Sycamore Review: I am sure that you have too many favorite writers to list, but can you talk about some of the writers that have influenced you throughout your writing career? More specifically, are there any writers that directly influenced you while writing “Last Words”?

Pearlman: My favorite all time writer is Dickens, but talent can’t imitate genius.  However I’ve tried to give characters noticeable and repeated attributes; and I’ve done my own mild mob scenes with Barnaby Rudge and Tale Of Two Cities in mind.
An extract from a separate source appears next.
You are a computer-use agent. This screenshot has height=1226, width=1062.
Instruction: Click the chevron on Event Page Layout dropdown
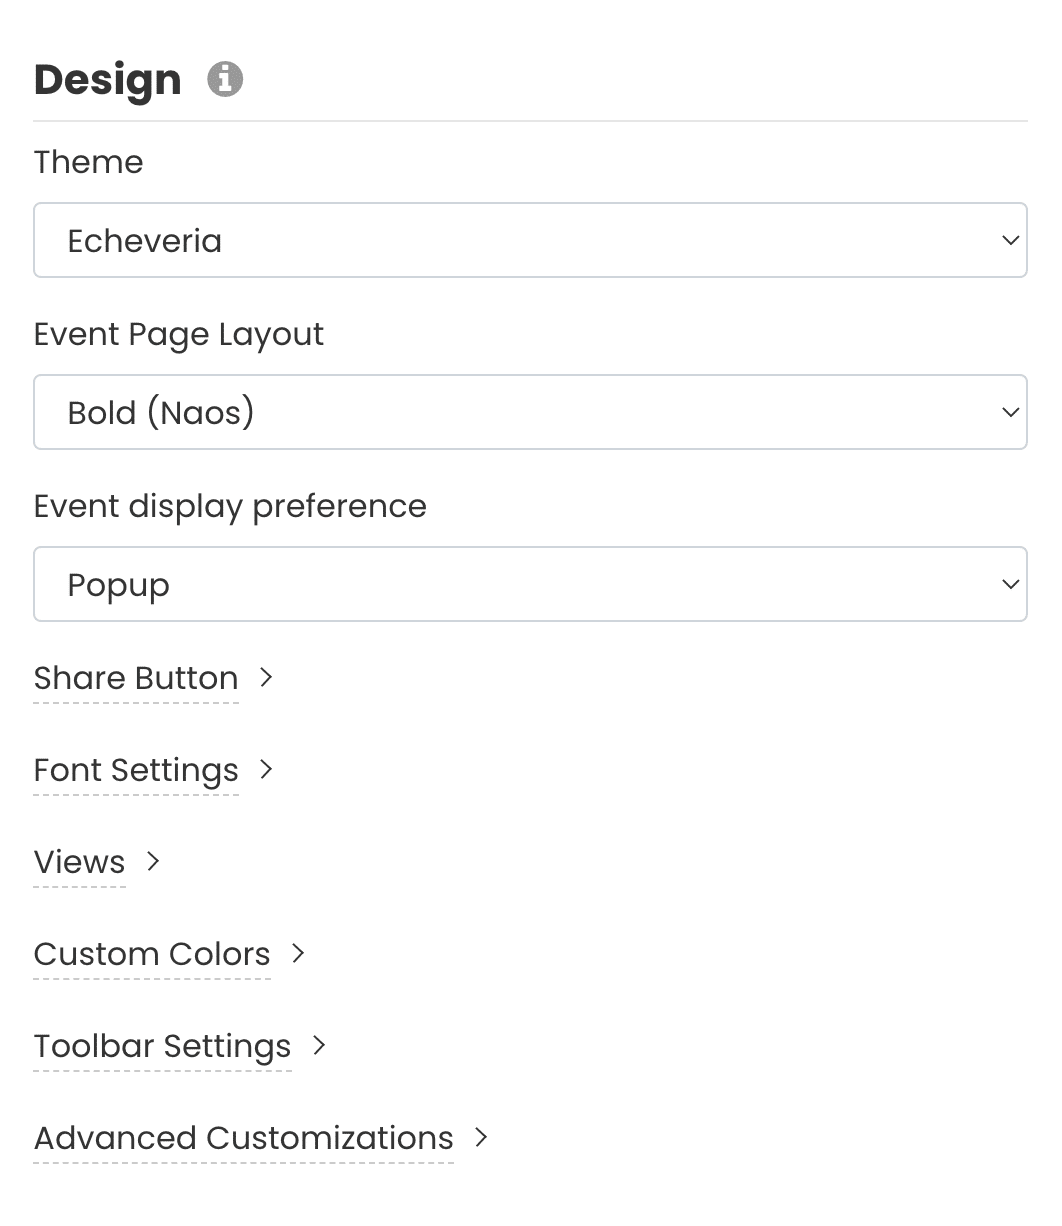click(x=1009, y=412)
I’ve been influenced by all the short story writers I’ve read.  Some have instructed me in how not to write; but most have taught me positive things.  I’ve studied  the construction of sentences from Sylvia Townsend Warner, the precision of detail from John Updike, daily tragedy from Chekhov, lush descriptions  from A.S. Byatt.  And a million more.  As for Last Words – I don’t read Science Fiction but I do read the fantastical stories of Peter Dickinson, Robin McKinley, and Ursula Le Guin, and I’d like to join their club.

Sycamore Review: In an era of MFA programs and commercial workshops, can you discuss your self-reliance as a writer and what advice you have received along the way that proved most useful to your career?

Pearlman: I belong to a long-running 2-person once-a-month writing group.  My partner is the excellent writer and matchless reader Rose Moss.  She knows more about literature than anyone I’ve met.  We are ruthless with each other’s prose.  So I consider that I have earned an MFA equivalent with a master.  An official program with its multi-person workshops would not have suited my reclusive nature.

Best advice?  Respect your characters and your readers both: it’s your job to introduce them to each other – not to show off your artistry but to conceal it; not to lecture on some moral precept but to let it reveal itself.